Output the records. Match them exactly.

• _RECORDS SHOWN_
▶

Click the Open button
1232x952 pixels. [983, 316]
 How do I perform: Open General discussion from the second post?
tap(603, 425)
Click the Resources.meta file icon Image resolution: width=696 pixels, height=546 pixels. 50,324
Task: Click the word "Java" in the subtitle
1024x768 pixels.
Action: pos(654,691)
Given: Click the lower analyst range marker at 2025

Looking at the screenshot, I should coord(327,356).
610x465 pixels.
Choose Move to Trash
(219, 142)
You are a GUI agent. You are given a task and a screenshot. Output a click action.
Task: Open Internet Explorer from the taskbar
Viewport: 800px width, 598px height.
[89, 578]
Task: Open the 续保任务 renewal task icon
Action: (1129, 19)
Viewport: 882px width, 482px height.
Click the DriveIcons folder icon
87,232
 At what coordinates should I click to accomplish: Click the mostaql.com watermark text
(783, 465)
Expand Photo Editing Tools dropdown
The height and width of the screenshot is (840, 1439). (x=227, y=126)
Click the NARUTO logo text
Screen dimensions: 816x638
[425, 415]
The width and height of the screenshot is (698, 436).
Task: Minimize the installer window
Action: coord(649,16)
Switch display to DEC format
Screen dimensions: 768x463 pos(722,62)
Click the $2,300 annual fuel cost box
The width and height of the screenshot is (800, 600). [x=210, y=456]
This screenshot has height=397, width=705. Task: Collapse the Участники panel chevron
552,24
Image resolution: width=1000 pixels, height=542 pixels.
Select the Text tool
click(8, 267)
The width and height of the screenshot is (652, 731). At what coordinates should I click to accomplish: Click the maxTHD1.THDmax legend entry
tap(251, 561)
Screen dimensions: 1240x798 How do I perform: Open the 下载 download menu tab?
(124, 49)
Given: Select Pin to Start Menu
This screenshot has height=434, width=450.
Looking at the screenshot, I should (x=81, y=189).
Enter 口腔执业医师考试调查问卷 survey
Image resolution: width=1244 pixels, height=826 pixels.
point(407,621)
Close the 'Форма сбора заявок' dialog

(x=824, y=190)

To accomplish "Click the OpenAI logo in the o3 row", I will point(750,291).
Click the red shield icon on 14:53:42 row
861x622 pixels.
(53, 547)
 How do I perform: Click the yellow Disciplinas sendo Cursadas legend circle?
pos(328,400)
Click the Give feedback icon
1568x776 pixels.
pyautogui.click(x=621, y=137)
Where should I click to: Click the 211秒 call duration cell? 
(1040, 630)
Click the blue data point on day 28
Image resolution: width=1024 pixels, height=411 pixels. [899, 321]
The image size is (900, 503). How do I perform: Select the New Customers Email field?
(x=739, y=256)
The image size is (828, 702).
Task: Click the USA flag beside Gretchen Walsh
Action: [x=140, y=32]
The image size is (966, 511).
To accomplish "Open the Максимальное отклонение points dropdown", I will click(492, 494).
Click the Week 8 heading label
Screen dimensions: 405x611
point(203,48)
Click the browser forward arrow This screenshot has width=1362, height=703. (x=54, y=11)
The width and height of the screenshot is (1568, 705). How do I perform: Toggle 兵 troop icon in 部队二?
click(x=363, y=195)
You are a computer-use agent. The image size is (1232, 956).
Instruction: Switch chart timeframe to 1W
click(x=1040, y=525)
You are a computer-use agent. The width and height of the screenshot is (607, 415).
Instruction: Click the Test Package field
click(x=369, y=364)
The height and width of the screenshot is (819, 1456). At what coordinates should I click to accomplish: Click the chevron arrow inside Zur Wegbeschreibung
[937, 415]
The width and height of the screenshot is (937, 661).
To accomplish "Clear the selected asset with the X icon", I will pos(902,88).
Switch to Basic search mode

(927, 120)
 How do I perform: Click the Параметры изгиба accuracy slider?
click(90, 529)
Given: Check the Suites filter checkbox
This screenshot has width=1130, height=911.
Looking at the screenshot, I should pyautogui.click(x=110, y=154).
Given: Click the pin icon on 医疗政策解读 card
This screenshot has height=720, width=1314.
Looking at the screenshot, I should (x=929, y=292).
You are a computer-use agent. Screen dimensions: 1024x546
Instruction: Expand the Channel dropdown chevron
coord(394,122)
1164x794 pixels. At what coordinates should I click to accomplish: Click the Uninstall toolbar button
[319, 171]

◀

• _SOLUTION_
Click the Open button
1232x952 pixels. [983, 316]
 How do I perform: Open General discussion from the second post?
tap(603, 425)
Click the Resources.meta file icon Image resolution: width=696 pixels, height=546 pixels. 50,324
Task: Click the word "Java" in the subtitle
1024x768 pixels.
Action: pos(654,691)
Given: Click the lower analyst range marker at 2025

Looking at the screenshot, I should coord(327,356).
610x465 pixels.
Choose Move to Trash
(219, 142)
You are a GUI agent. You are given a task and a screenshot. Output a click action.
Task: Open Internet Explorer from the taskbar
Viewport: 800px width, 598px height.
[89, 578]
Task: Open the 续保任务 renewal task icon
Action: (1129, 19)
Viewport: 882px width, 482px height.
Click the DriveIcons folder icon
87,232
 At what coordinates should I click to accomplish: Click the mostaql.com watermark text
(783, 465)
Expand Photo Editing Tools dropdown
The height and width of the screenshot is (840, 1439). (x=227, y=126)
Click the NARUTO logo text
Screen dimensions: 816x638
[425, 415]
The width and height of the screenshot is (698, 436).
Task: Minimize the installer window
Action: coord(649,16)
Switch display to DEC format
Screen dimensions: 768x463 pos(722,62)
Click the $2,300 annual fuel cost box
The width and height of the screenshot is (800, 600). [x=210, y=456]
This screenshot has height=397, width=705. Task: Collapse the Участники panel chevron
552,24
Image resolution: width=1000 pixels, height=542 pixels.
Select the Text tool
click(8, 267)
The width and height of the screenshot is (652, 731). At what coordinates should I click to accomplish: Click the maxTHD1.THDmax legend entry
tap(251, 561)
Screen dimensions: 1240x798 How do I perform: Open the 下载 download menu tab?
(124, 49)
Given: Select Pin to Start Menu
This screenshot has height=434, width=450.
Looking at the screenshot, I should (x=81, y=189).
Enter 口腔执业医师考试调查问卷 survey
Image resolution: width=1244 pixels, height=826 pixels.
point(407,621)
Close the 'Форма сбора заявок' dialog

(x=824, y=190)

To accomplish "Click the OpenAI logo in the o3 row", I will point(750,291).
Click the red shield icon on 14:53:42 row
861x622 pixels.
(53, 547)
 How do I perform: Click the yellow Disciplinas sendo Cursadas legend circle?
pos(328,400)
Click the Give feedback icon
1568x776 pixels.
pyautogui.click(x=621, y=137)
Where should I click to: Click the 211秒 call duration cell? 
(1040, 630)
Click the blue data point on day 28
Image resolution: width=1024 pixels, height=411 pixels. [899, 321]
The image size is (900, 503). How do I perform: Select the New Customers Email field?
(x=739, y=256)
The image size is (828, 702).
Task: Click the USA flag beside Gretchen Walsh
Action: [x=140, y=32]
The image size is (966, 511).
To accomplish "Open the Максимальное отклонение points dropdown", I will click(492, 494).
Click the Week 8 heading label
Screen dimensions: 405x611
point(203,48)
Click the browser forward arrow This screenshot has width=1362, height=703. (x=54, y=11)
The width and height of the screenshot is (1568, 705). How do I perform: Toggle 兵 troop icon in 部队二?
click(x=363, y=195)
You are a computer-use agent. The image size is (1232, 956).
Instruction: Switch chart timeframe to 1W
click(x=1040, y=525)
You are a computer-use agent. The width and height of the screenshot is (607, 415).
Instruction: Click the Test Package field
click(x=369, y=364)
The height and width of the screenshot is (819, 1456). At what coordinates should I click to accomplish: Click the chevron arrow inside Zur Wegbeschreibung
[937, 415]
The width and height of the screenshot is (937, 661).
To accomplish "Clear the selected asset with the X icon", I will pos(902,88).
Switch to Basic search mode

(927, 120)
 How do I perform: Click the Параметры изгиба accuracy slider?
click(90, 529)
Given: Check the Suites filter checkbox
This screenshot has width=1130, height=911.
Looking at the screenshot, I should pyautogui.click(x=110, y=154).
Given: Click the pin icon on 医疗政策解读 card
This screenshot has height=720, width=1314.
Looking at the screenshot, I should (x=929, y=292).
You are a computer-use agent. Screen dimensions: 1024x546
Instruction: Expand the Channel dropdown chevron
coord(394,122)
1164x794 pixels. At what coordinates should I click to accomplish: Click the Uninstall toolbar button
[319, 171]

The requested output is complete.